Saturday, April 18, 2009

Opening Day

This blog is for me and only me to keep track of my gardening adventures and travails so that, hopefully, I can learn from my mistakes from year to year. Maybe other people will want to pop in and have a good laugh at my gardening mishaps. Hey, who am I to deny someone a chuckle at my own expense? But maybe I should then explain the name of the blog. My husband's nickname for me is Fussy Britches, based in part on the line from Shawshank Redemption where the warden questions the poster of Raquel Welch in Andy DuFresne's empty cell ("What say you, fussy britches? Feel like talkin'?") and partially because when I don't have something to do, I tend to get a little fussy. Thankfully, gardening takes care of the idea of never having something to do because there's ALWAYS something to do with the garden--even in the dead of winter.

My gardening background
I'm two generations off the farm (this particular farm was located in Granite Falls, Minnesota). My mom always kept some kind of vegetable garden while I was growing up in Michigan, even if it was just tomatoes. (Her mom left the farm and moved to the city when she got married, but lived on 1/4 acre lot and kept the most ridiculously large vegetable/fruit garden that you've ever seen). My mom grew things to eat--pragmatic gardening only.

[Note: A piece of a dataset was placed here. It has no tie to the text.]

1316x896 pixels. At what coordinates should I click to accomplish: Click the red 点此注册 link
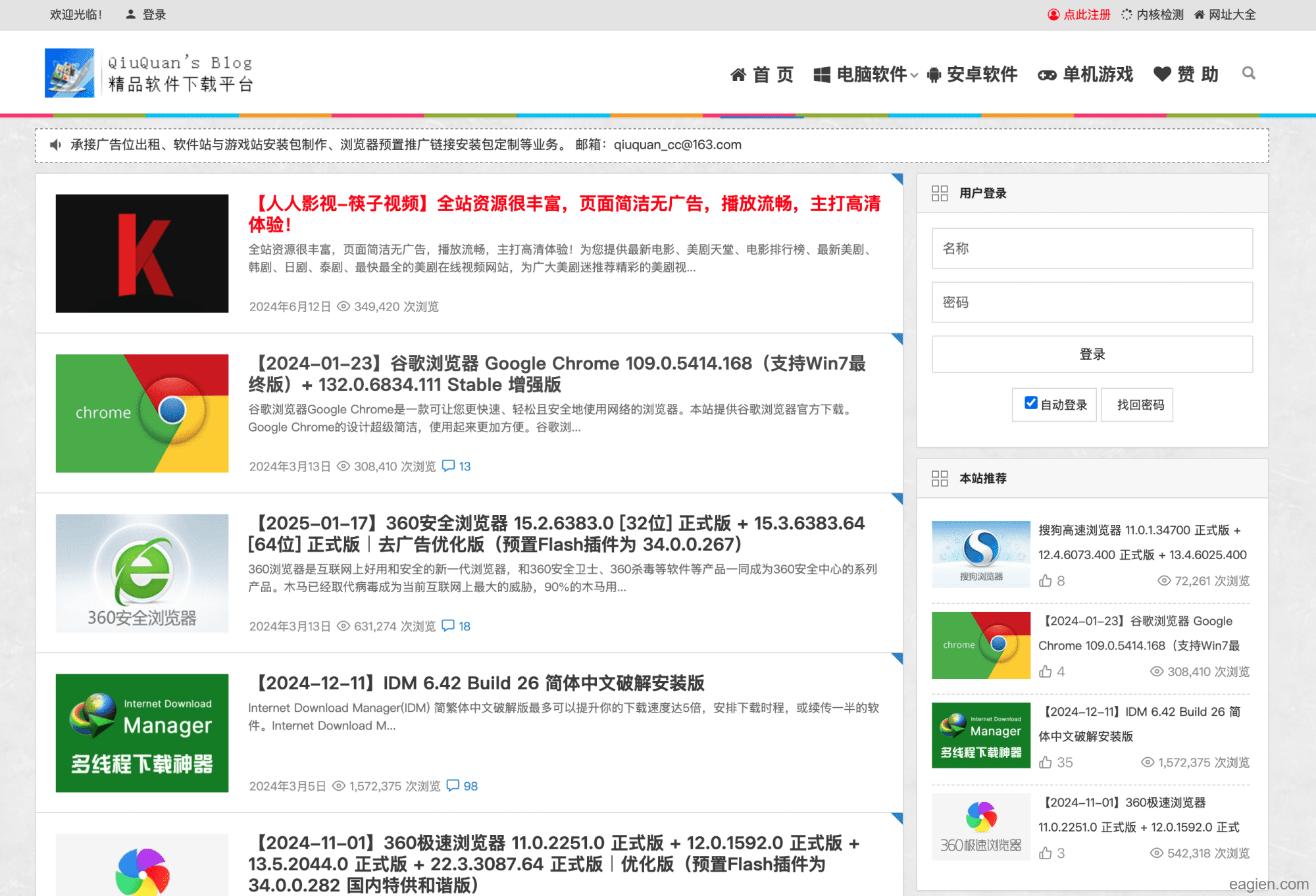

When I was 14, I went to work. Michigan is state that depends on agriculture and their child labor laws are a little more relaxed than most states' when it comes to that industry. In Michigan, you can work 40 hours a week during the summer starting at age 14. So, I worked fulltime at a plant nursery during the summer. The nursey was primarily a perennial groundcover nursery and didn't get into your fancier, fussier plants like roses (though they did have some miniature ones). The work was grueling. You were usually standing all day, doing the same thing over and over again, sometimes for weeks at a time. When you fell asleep, you'd dream that you were still doing it. If you weren't standing in puddles from soaked cuttings with sticking powder constantly tickling your nose, you were covered in dirt from potting, or had an aching back from working in the fields. I hated that job and I hated my parents for making me work there. I never had any interest in plants or growing anything of any kind. You would have thought I'd have left as soon as I turned 16 (where you can work full-time in the summer in other industries), but I stayed there. The work was backbreaking, but all my friends worked in the same place.

Fastforward 10 years. I'm married and I desperately want a house for no other reason than I want to plant something. I've been living in apartments since college and just want to grow tomatoes that actually have flavor. Standard lots in Chicago are 25'x125' (no, that's not a typo) so we specifically looked in neighborhoods where lots were slightly larger. That meant neighborhoods either on the South Side (I'm not living anywhere that I have to dodge bullets) or on the very fringes of the city of Chicago. We chose the latter.

This is our third year in our house on Nagle that has a ridiculous amount of landscaping in the front and back and we're finally doing something with it this year. Clearly, the former owner thought it was okay to get the landscaping done and forget it, but that's just silly. If you want nice plants, you're going to have to work for them.

Some facts about my area
I'm in USDA zone 5b. Find your zone and what it means!
Our frost/freeze date is around May 12. Find your frost/freeze date! But be leary of these dates! If you've lived in a location for a couple of years, you probably have a better gauge of what date you can expect the temps to dip below freezing at night than some random website. We have landscaping and vegetable gardens and I vastly prefer vegetable gardens to ornamental gardening.